The system is developed using Python 3.12, based on the Ultralytics YOLO12 deep learning framework to achieve object detection, using PySide6 (Qt for Python) to build a modern graphical user interface, using OpenCV for image and video processing, using DetectWorker multi-threaded asynchronous processing technology to ensure interface fluency, and using SQLite database to achieve persistent data storage and query, the system architecture is clear, Modular design for easy function expansion and maintenance.

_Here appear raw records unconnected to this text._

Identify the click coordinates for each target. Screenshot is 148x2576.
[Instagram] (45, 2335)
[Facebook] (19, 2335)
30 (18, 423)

Fig.5 General flow chart of the test cheating abnormal behavior detection and analysis system

System advantages:

Based on the YOLO12 deep learning model, this system realizes the intelligent identification and analysis of abnormal behavior in the exam. The system adopts YOLO12n lightweight detection network, which achieves mAP@0.5 = 99.50% and mAP@0.5: 0.95 = 99.48% recognition accuracy on the verification set, with an accuracy rate of 99.86% and a recall rate of 99.69%, and the number of model parameters is only 2.6M, the computational amount is 6.7 GFLOPs, and the model file is 5.5MB, which is suitable for edge device deployment. It supports real-time video stream processing, built-in FPS monitoring and inference time statistics, and supports GPU acceleration for smooth response. It provides two recognition modes: video file and real-time camera, and is equipped with data statistical analysis and visualization functions to meet the needs of examination room monitoring application scenarios.

Run the show

The system interface is divided into three areas: function buttons and parameter settings on the left, central recognition screen display, and statistical information and record management on the right, providing complete functions such as video/real-time recognition, data analysis, result display, and record query.

Detection effect display

Login Interface:

图6 登录主界面

用户登录界面,展示系统入口

Figure 7 Registration main interface

User registration interface, new users create an account

System Operation Module:

Figure 8 The main interface of the system

图9 视频检测:提前作答

Figure 10 Video detection: Delivering suspicious items

Figure 11 Video detection: Picking up suspicious items

Figure 12 Video detection: raise hand (teacher needs to determine the compliance of behavior on the spot)

Figure 13 Video detection: Candidates enter and exit the examination room midway

Figure 14 Video detection: Exam standing

Figure 15 Video inspection: Hand under the table and bury head

Figure 16 Video detection: Head tilted backward

Figure 17 Video detection: destroy the test paper

声明:本站所有文章,如无特殊说明或标注,均为本站原创发布。任何个人或组织,在未征得本站同意时,禁止复制、盗用、采集、发布本站内容到任何网站、书籍等各类媒体平台。如若本站内容侵犯了原著者的合法权益,可联系我们进行处理。